That growth has overwhelmed the company's financial and operational analytics tools, which were largely comprised of Excel spreadsheets. So Krispy Kreme is implementing Geac Computer Corp.'s performance-management software to improve budgeting, forecasting, and financial analysis.

"We were a very small company five years ago, and we really relied on spreadsheets and manual analysis for budget forecasting and other financial-related things," says Paul Harrison, VP of financial planning and analysis at Krispy Kreme.

Harrison and his team began implementing Geac's software in April 2003, and are now using the budgeting, financial consolidation, and sales forecasting tools. By the end of the month, Krispy Kreme will be using the profit-forecasting tool and will be able to analyze all of its wholesale and point-of-sale data.

The software has cut days and weeks out of the time it used to take to put together things like sales forecasts. "In the past, it was all done in Excel, and there's now a good way to manipulate the data if there are changes," Harrison says. "You'd spend days developing a report, and when you were finished, it would be time to start a new one."

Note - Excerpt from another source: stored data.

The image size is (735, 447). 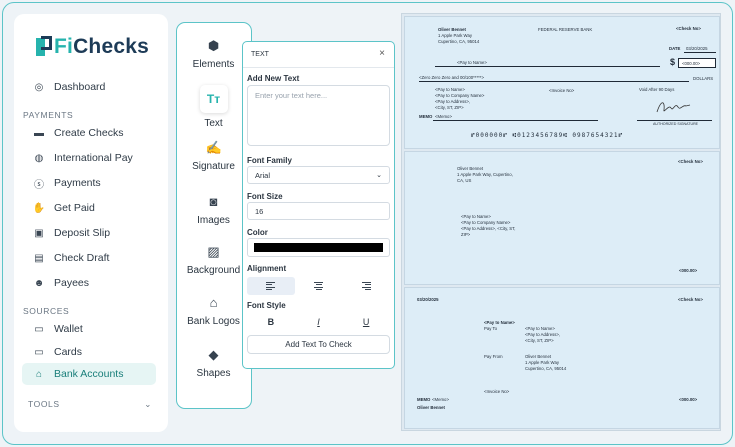 I want to click on wallet-icon: ▭, so click(x=39, y=329).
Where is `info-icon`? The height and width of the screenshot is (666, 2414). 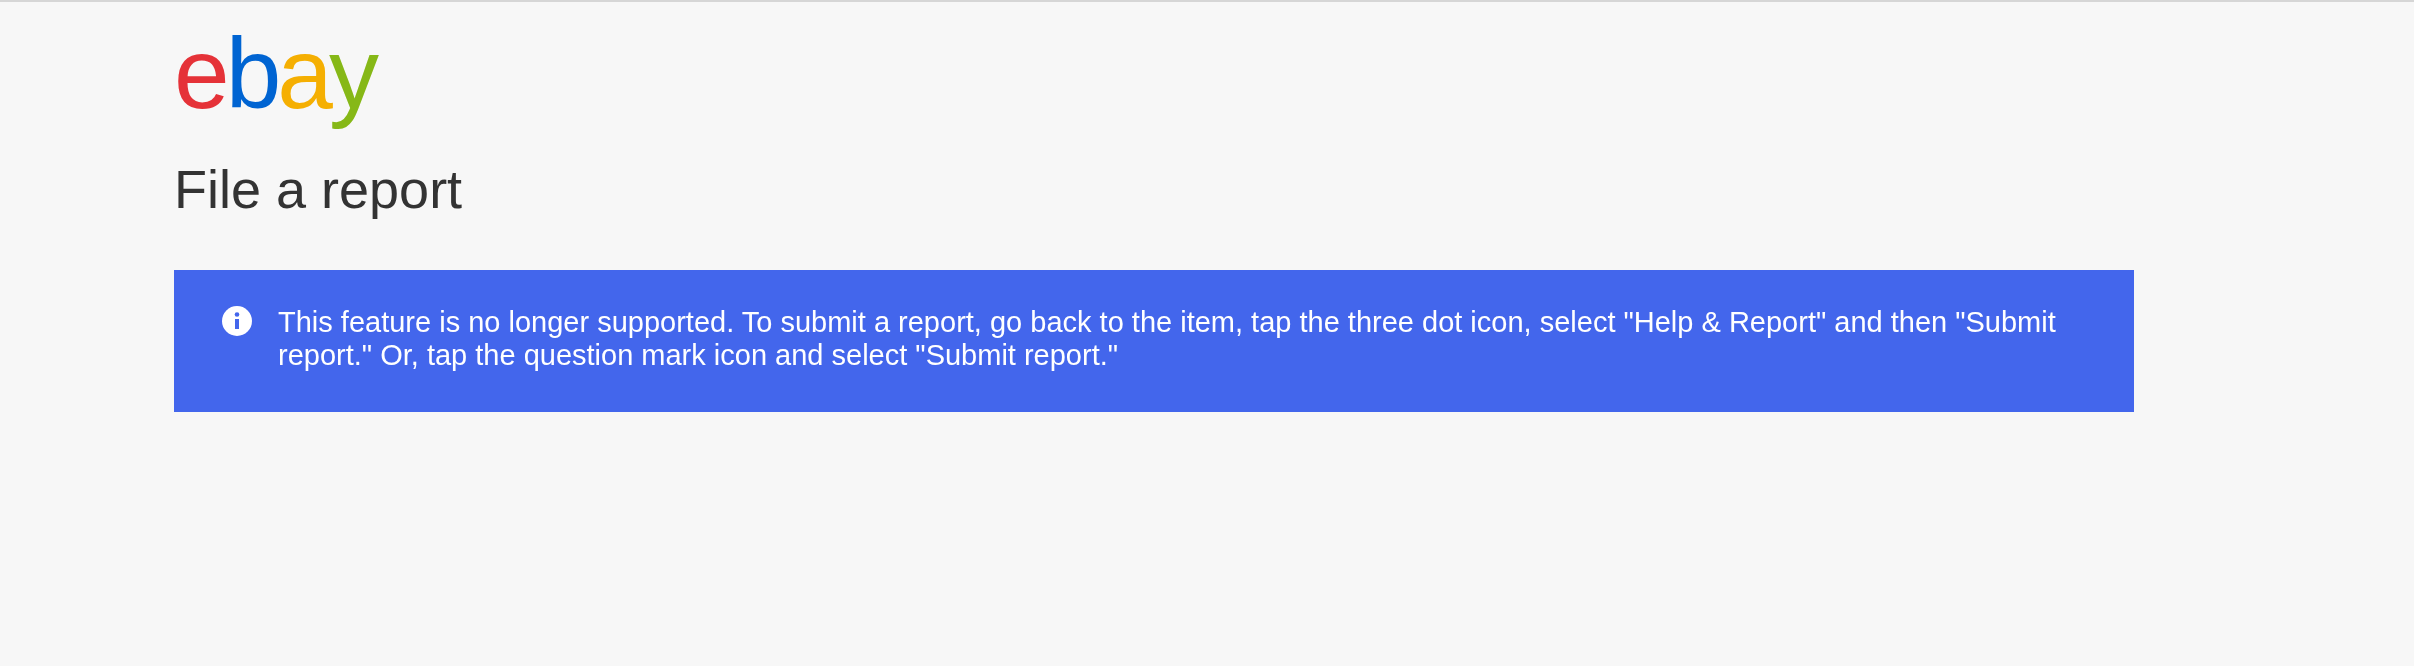
info-icon is located at coordinates (237, 321).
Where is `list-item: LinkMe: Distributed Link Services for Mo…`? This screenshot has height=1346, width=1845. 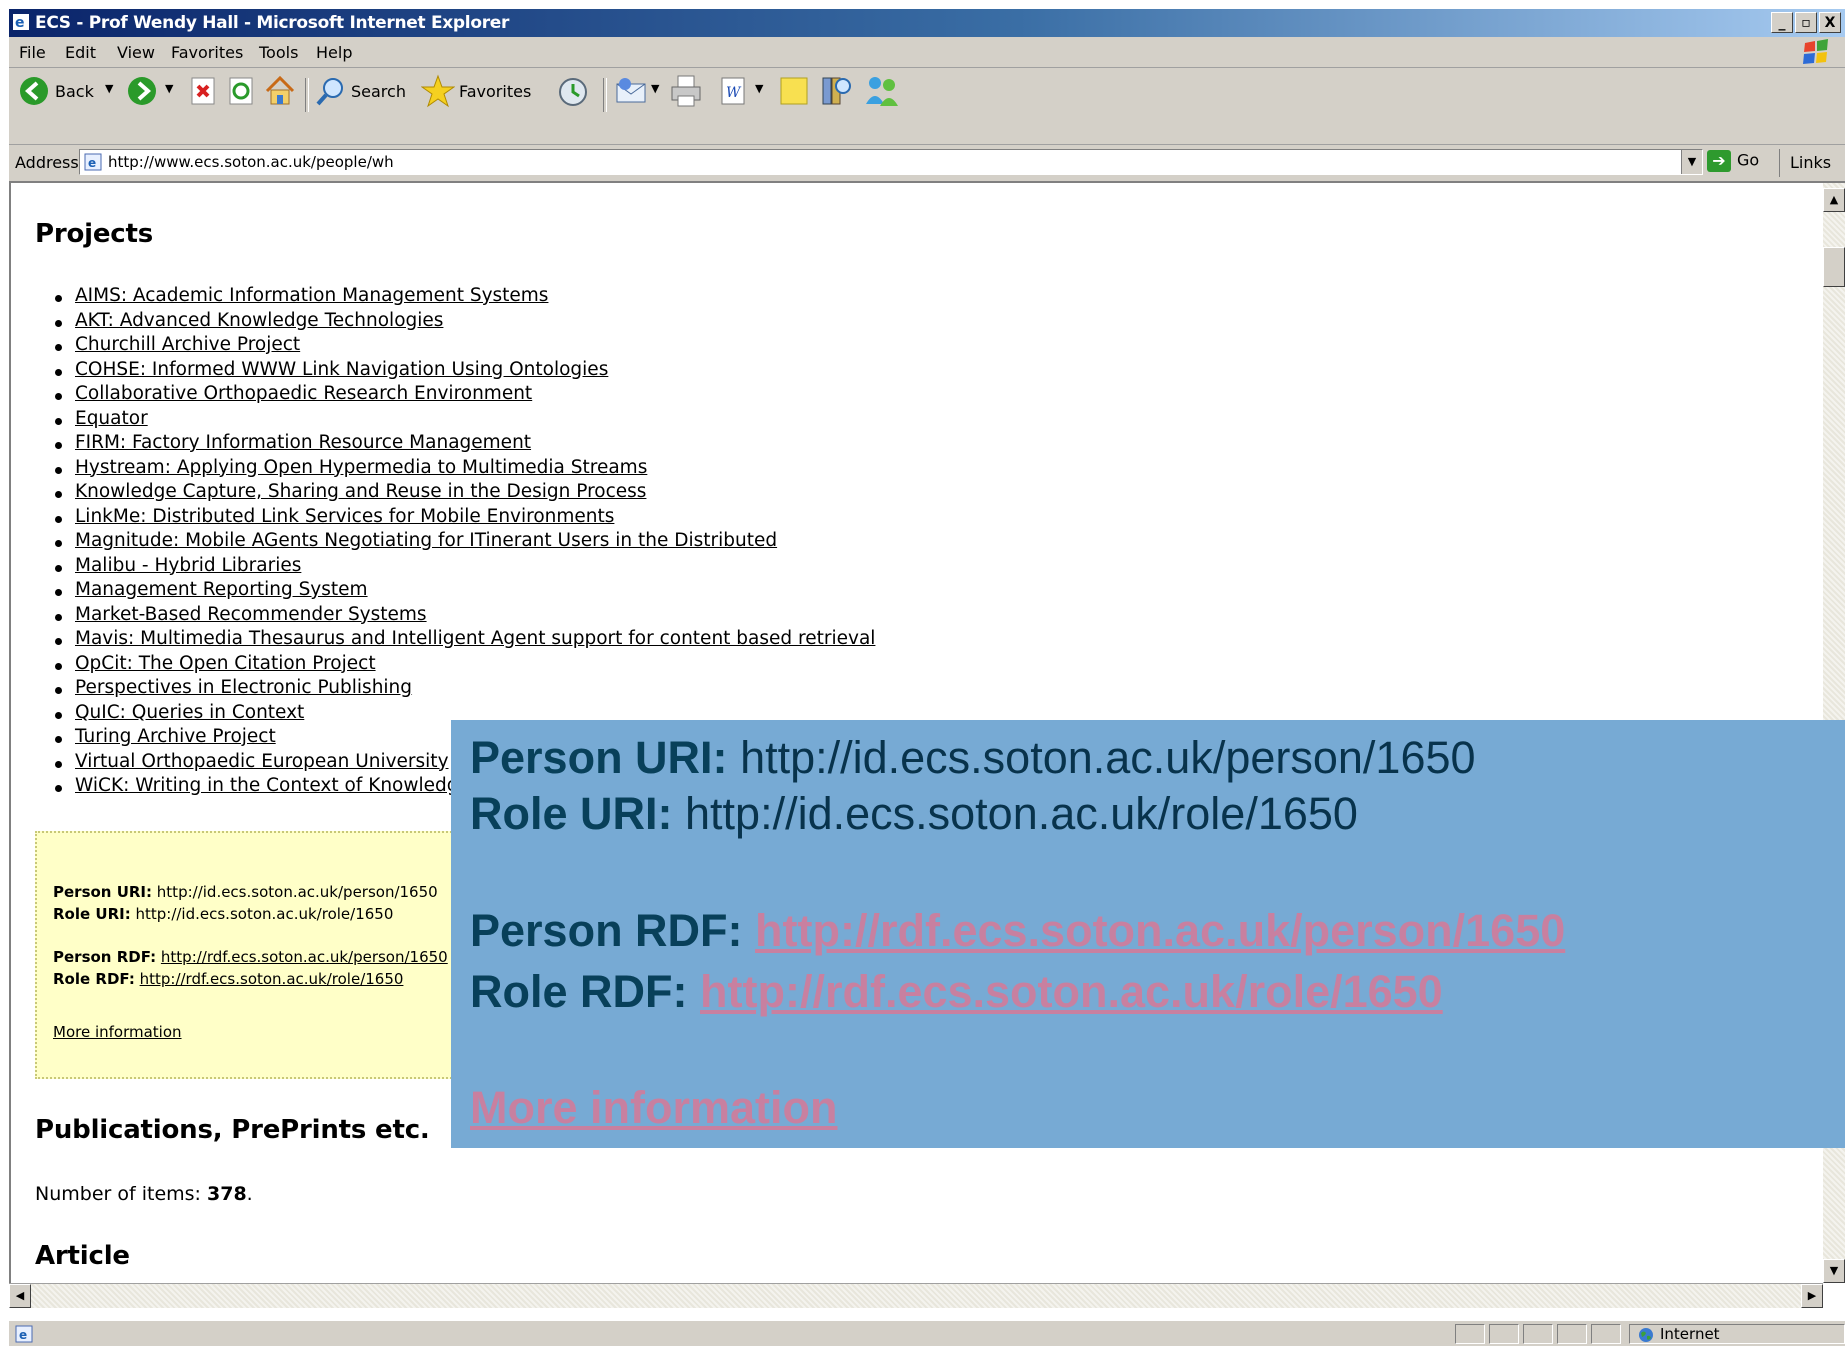
list-item: LinkMe: Distributed Link Services for Mo… is located at coordinates (464, 518).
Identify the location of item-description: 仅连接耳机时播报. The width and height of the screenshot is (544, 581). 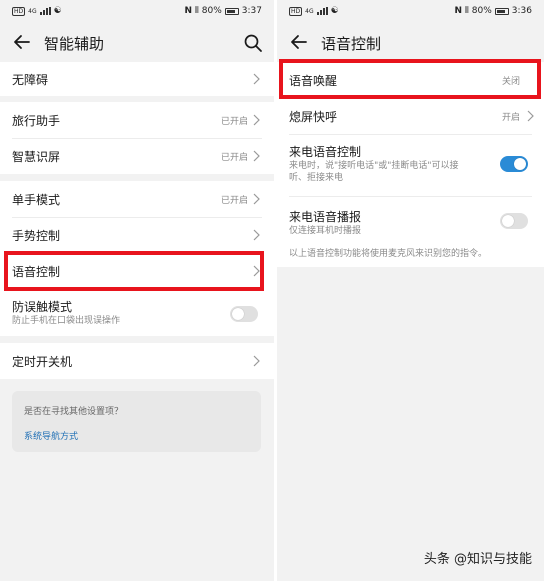
(326, 231).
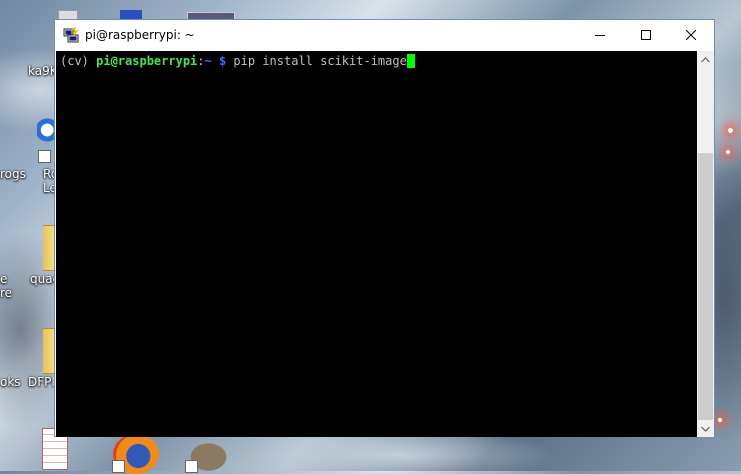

The company is already developing new reporting capabilities within the Geac Performance Management system, including the ability to build a graphical, hierarchical report on a particular metric, such as point-of-sale data, that can highlight exceptions at every level. Such capabilities are becoming a must-have for a company whose revenue has grown from $394.4 million in fiscal 2001 to $665.6 million in the current fiscal year. Harrison expects that in a year, the software to be worth 10 times what the company paid for it, adding that, "We're on the path to having it be a tool we can't live without."